-- START Quoted text --

Ideological and methodological justifications

1.1 Introduction

This chapter is concerned with the evidence and methodological approaches used to justify rulings on women and leadership. Classical Islamic legal theory is used as an organisational framework for presenting and analysing the arguments and evidence. The degree to which the arguments in the surveyed works conform to theoretical expectations is examined as well as the role of legal arguments found in the works that do not conform to what is outlined in theory, but which nevertheless may reflect the actual legal thinking behind the rulings.
Islamic legal theory, or jurisprudence, is referred to in Arabic as uṣūl al-fiqh, meaning ‘the principles or foundations of the law’. It is widely held that Islamic legal theory was first established as an independent discipline by al-Shāfiʿī (d. 204/820), with the writing of al-Risālah. This view has recently been challenged by Lowry, who argues that mature legal theory is quite different than what al-Shāfiʿī conceived, and he identifies the work of the Ḥanafī jurist al-Jaṣṣāṣ (d. 370/980) as being the first work representative of the discipline in its classical form.1
In either case, it means that the development of legal theory took place sometime after Islamic law began to be systematically codified, but before the composition of the major post-formative legal works which provide the evidence and rationales for their respective schools’ legal rulings. The works of legal theory identify the sources from which laws can be derived as well as the methods for interpreting those sources and deriving laws from them.

-- END Quoted text --
-- START Material for the task --

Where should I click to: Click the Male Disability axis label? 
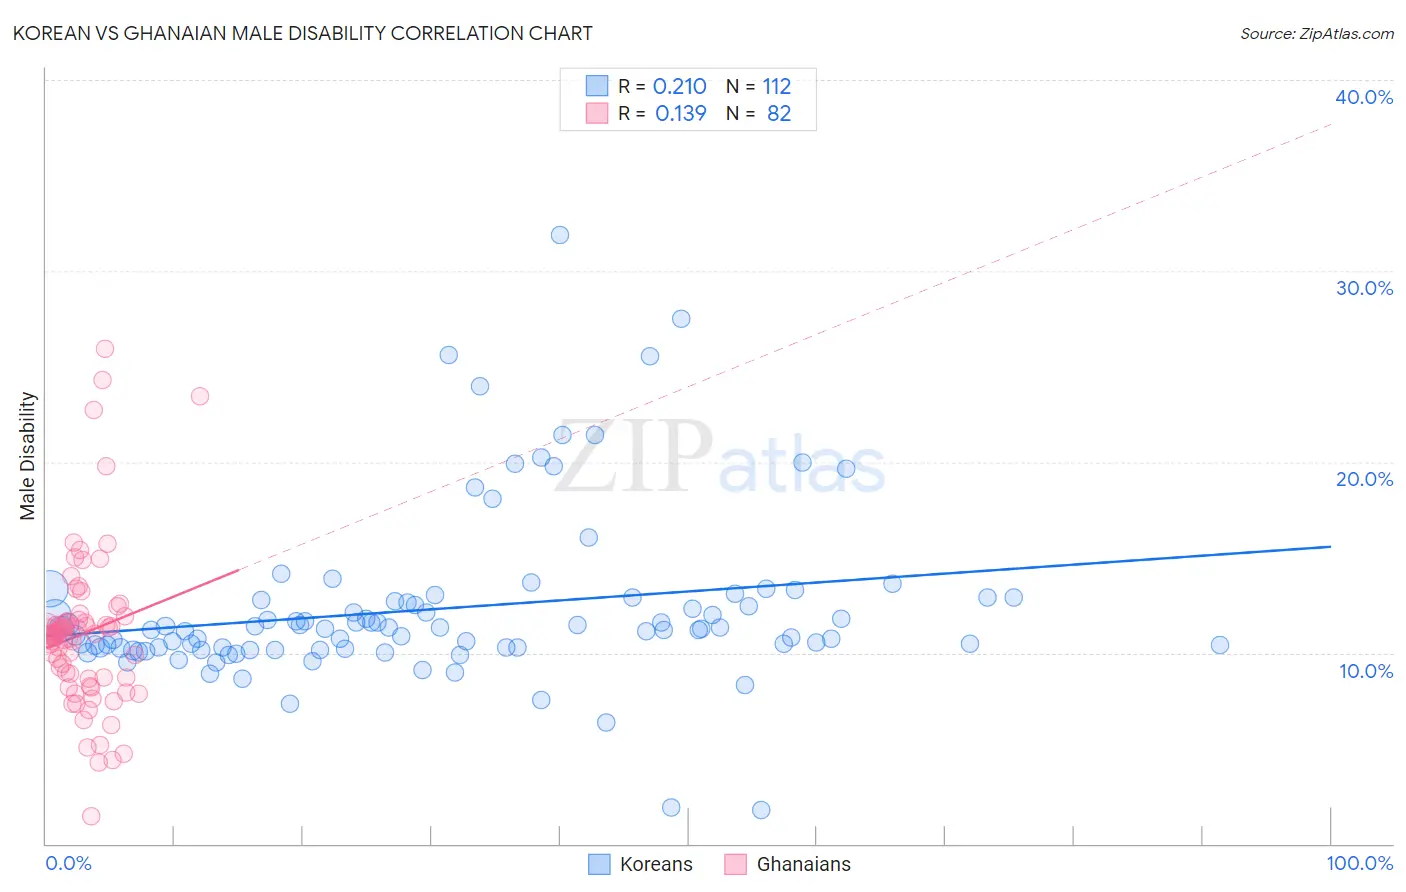pyautogui.click(x=28, y=456)
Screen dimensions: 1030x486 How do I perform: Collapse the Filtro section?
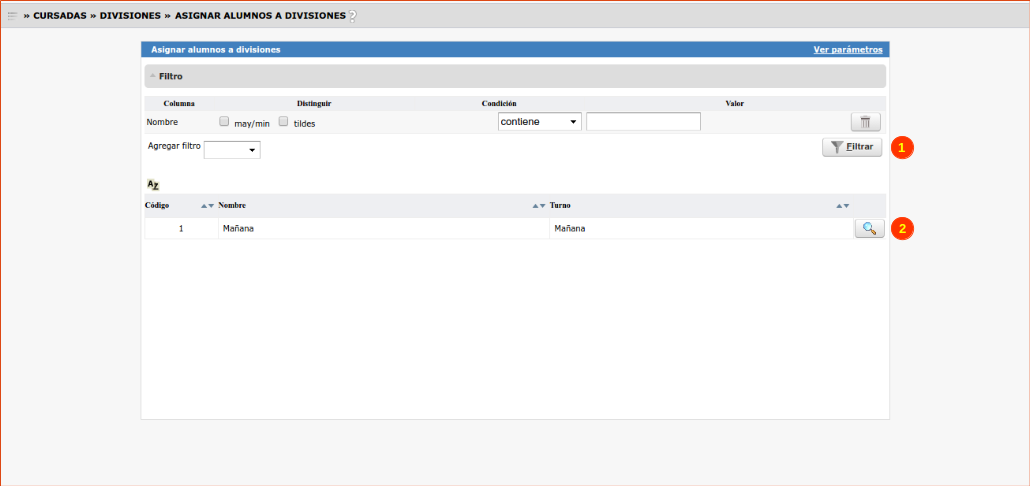coord(153,76)
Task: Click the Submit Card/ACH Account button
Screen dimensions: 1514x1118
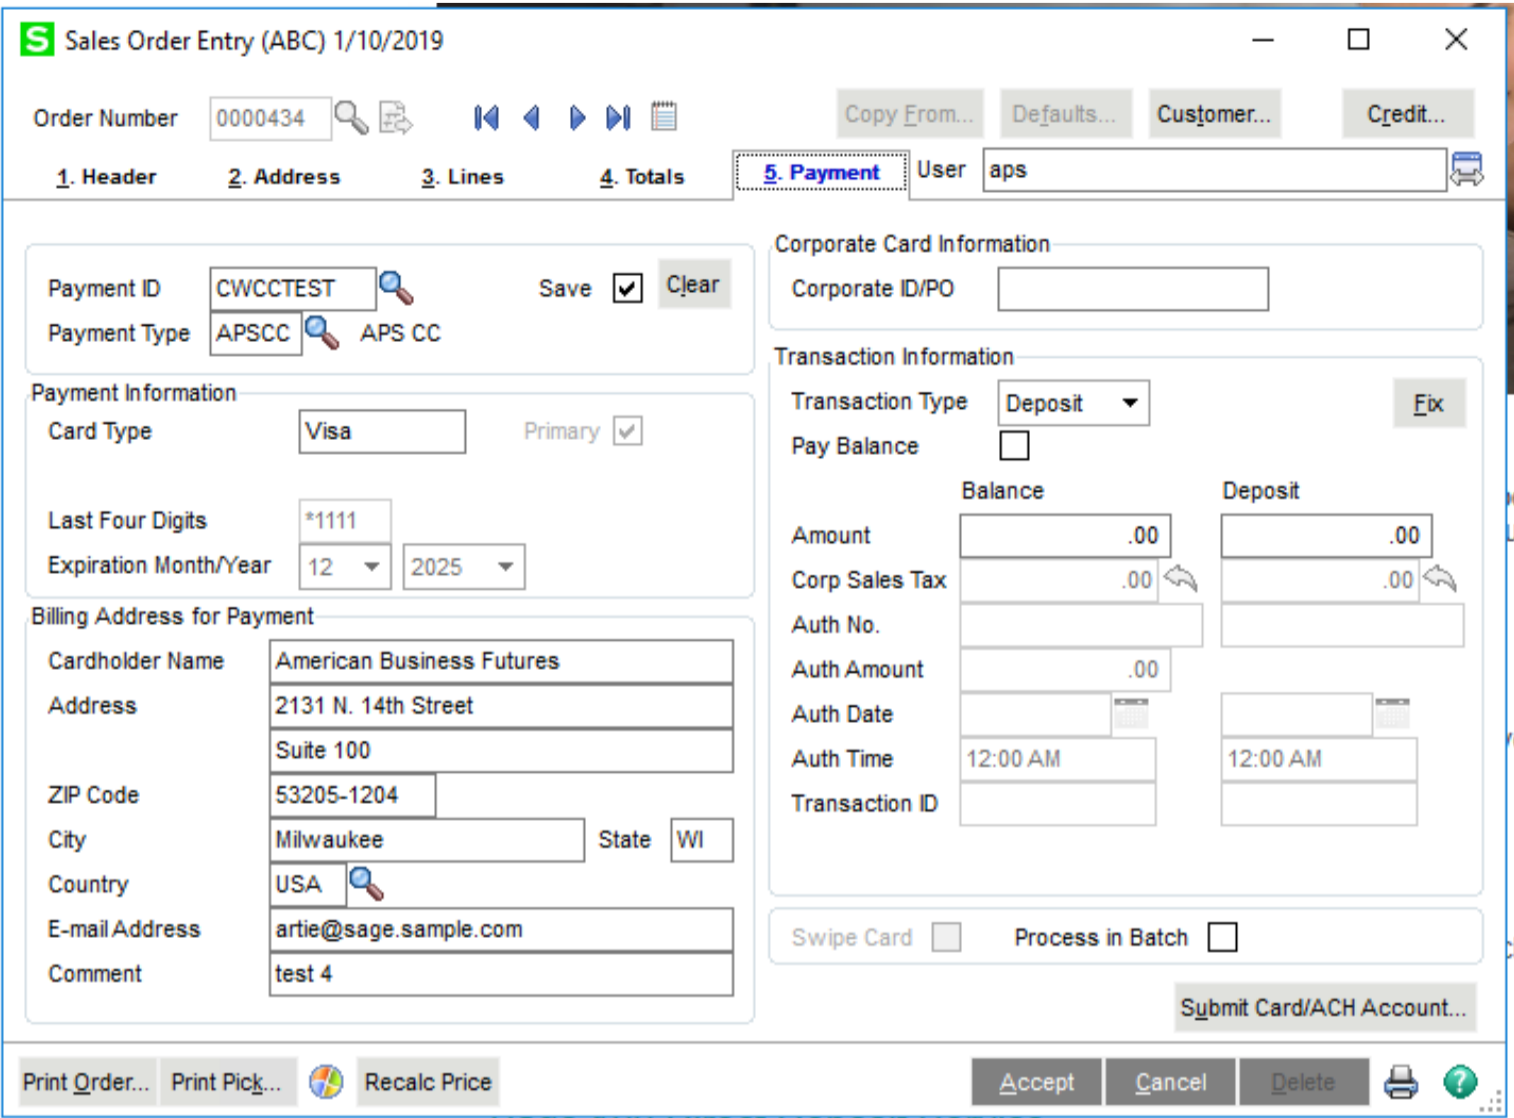Action: pos(1325,1007)
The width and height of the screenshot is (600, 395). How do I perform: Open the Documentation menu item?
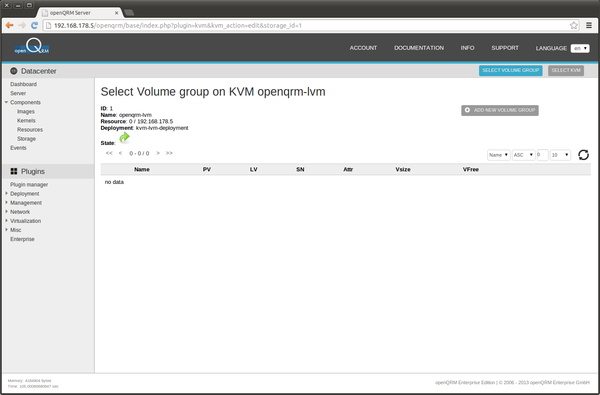tap(419, 48)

-- END Material for the task --

» **To-do list**:
**A.** Do these statements agree with the excerpt on Islamic legal theory? Answer yes or no for each, quoting the deciding words. (i) In Arabic, Islamic legal theory is called uṣūl al-fiqh. (ii) Lowry names al-Shāfiʿī's al-Risālah as the first work representing the discipline in its classical form. (iii) Legal theory developed before Islamic law began to be systematically codified.
**B.** Please rewrite all the data entries with "How do I perform" changed to "How can I" and everything else unchanged, leaving out the pictures.

» **Responses for each task**:
**A.**
(i) Yes: "Islamic legal theory, or jurisprudence, is referred to in Arabic as uṣūl al-fiqh"
(ii) No: "he identifies the work of the Ḥanafī jurist al-Jaṣṣāṣ (d. 370/980) as being the first work representative of the discipline in its classical form"
(iii) No: "the development of legal theory took place sometime after Islamic law began to be systematically codified"

**B.**
Where should I click to: Click the Male Disability axis label? 
pyautogui.click(x=28, y=456)
Screen dimensions: 1030x486 How can I: Collapse the Filtro section?
coord(153,76)
Task: Click the Submit Card/ACH Account button
Screen dimensions: 1514x1118
Action: pos(1325,1007)
The width and height of the screenshot is (600, 395). How can I: Open the Documentation menu item?
tap(419, 48)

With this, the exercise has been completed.